There are no magic beans, special potions or Hogwarts charms, Lee indicated. Indeed, not all of Darden’s casual chains generated gains during the period. Cold and rainy weather left Yard House, Bahama Breeze and Seasons 52 with negative comps of 2.1%, 3.7% and 1.3%, respectively.
He also acknowledged that a turnaround of Cheddar’s Scratch Kitchen, the most recent addition to Darden’s fold, is taking longer than he’d like. The broad-menu concept posted a comp decline of 2.7%.
But the company has fared well as a whole by pursuing several strategic initiatives, including these:
Undercutting competitors on price by leveraging the company’s scale. Executives repeatedly cited the example of chicken Alfredo, a signature of Olive Garden, by far the biggest brand in Darden’s portfolio. During the quarter, the amount of chicken in the dish was increased by 50% without a corresponding increase in price. The dish continues to “do extremely well,” noted Lee. It fits the chain’s efforts to offer everyday value.

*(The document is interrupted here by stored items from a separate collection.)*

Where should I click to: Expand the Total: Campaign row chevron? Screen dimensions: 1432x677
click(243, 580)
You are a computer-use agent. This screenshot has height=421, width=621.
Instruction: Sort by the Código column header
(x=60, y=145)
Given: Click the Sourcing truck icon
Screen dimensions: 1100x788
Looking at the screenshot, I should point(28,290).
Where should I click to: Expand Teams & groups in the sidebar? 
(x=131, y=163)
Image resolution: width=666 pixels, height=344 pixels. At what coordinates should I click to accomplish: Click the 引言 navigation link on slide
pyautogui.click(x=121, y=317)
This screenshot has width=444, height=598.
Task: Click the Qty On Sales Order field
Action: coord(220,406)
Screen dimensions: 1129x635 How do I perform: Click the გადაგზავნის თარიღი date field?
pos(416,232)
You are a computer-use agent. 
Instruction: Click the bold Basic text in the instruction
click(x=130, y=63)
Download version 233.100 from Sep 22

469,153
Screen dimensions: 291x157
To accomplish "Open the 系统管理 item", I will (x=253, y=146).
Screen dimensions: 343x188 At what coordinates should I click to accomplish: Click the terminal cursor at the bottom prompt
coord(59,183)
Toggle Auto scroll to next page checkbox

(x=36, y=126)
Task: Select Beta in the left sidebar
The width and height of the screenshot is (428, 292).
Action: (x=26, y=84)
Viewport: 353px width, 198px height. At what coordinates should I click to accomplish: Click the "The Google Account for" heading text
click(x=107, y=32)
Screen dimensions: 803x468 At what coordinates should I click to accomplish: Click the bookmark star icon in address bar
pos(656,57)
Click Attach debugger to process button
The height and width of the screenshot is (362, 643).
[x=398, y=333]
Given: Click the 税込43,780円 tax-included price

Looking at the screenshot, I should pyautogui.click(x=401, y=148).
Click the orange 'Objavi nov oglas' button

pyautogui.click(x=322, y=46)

Boosting throughput through data science and simplification.Olive Garden set new sales records for December because restaurant crews planned ahead of time for the surge, part of a stepped-up emphasis on using data to operate more effectively, executives said. Throughput was also helped by an ongoing effort to simplify operations, they added.
“Our continued efforts to simplify operations is probably the biggest driver of our ability execute at a higher level,” said CFO Rick Cardenas.
The benefits were particularly evident at LongHorn, according to Lee.
“Our leadership teams remain focused on simplifying the business and they continue to find more ways to do so,” he said. He also stressed that simplification within Cheddar’s is a top priority.
Finding new takeout opportunities and efficiencies. The quarter included Valentine’s Day, traditionally a time when lovers go out for a romantic dinner. Olive Garden raised its off-premise sales for the day by 20%, eclipsing the 13% rise for the quarter as a whole. The number of takeout orders placed online soared 52%.
Overall, takeout and catering—what Olive Garden calls big order delivery—accounted for 15.9% of the chain’s sales for the quarter. The brand does not offer delivery of orders below $100.
Darden posted a net income for the quarter of $223.6 million, a 2.7% increase over the year-ago figure, on revenues of $2.25 billion, up 5.5%.
The company ended the quarter with 1,772 restaurants, virtually all of them corporately run.